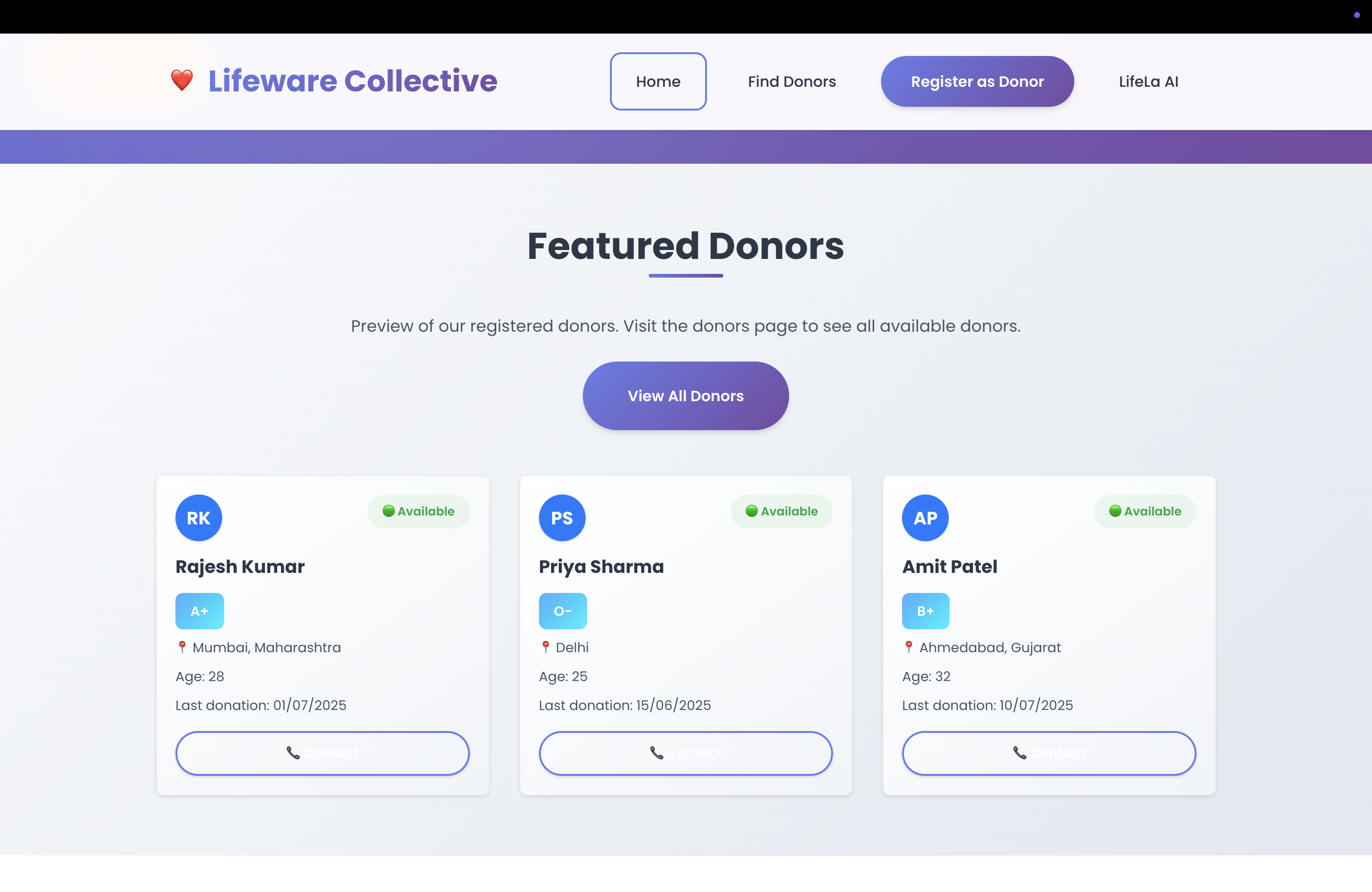Click the O- blood type badge
1372x892 pixels.
pos(563,611)
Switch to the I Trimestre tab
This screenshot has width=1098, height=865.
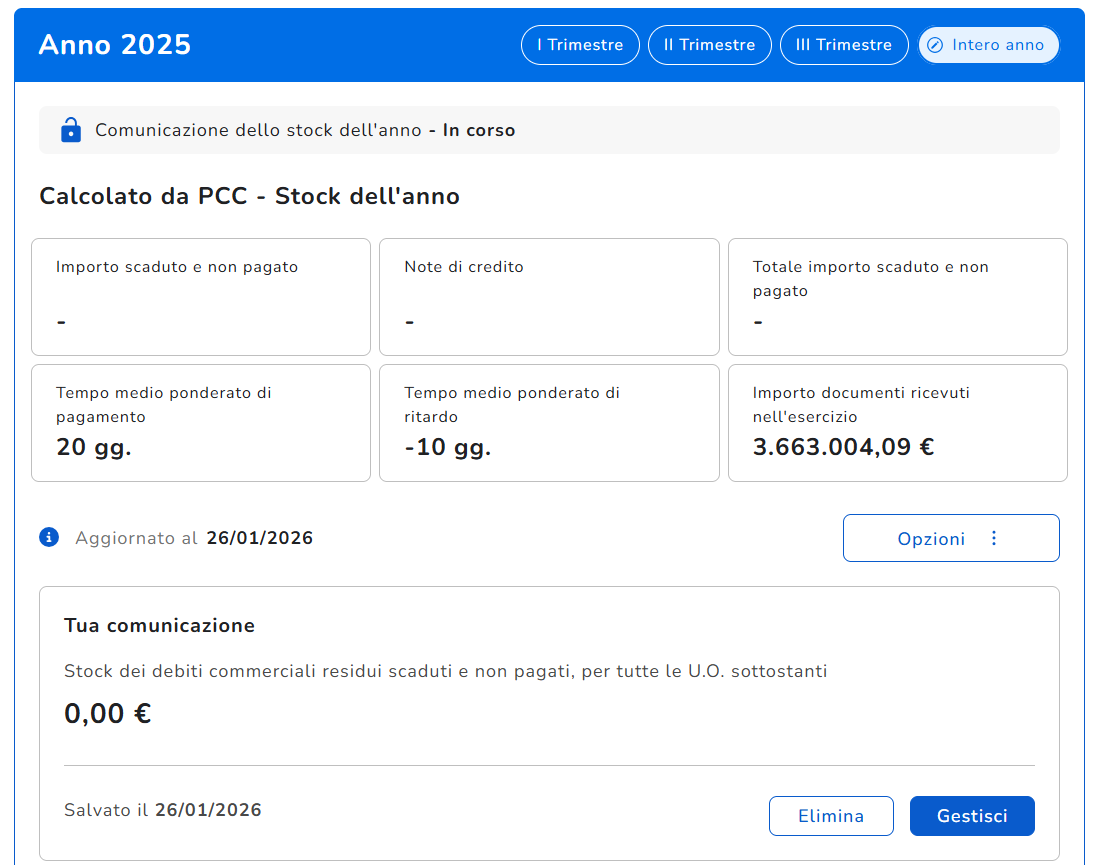click(580, 45)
____________________
== Task item ==
Starting at the line that holds "Switch to the I Trimestre tab", copy each line exactly through the end of the listing, both ends included. Leave the pictures out.

== Solution for this task ==
Switch to the I Trimestre tab
This screenshot has width=1098, height=865.
click(580, 45)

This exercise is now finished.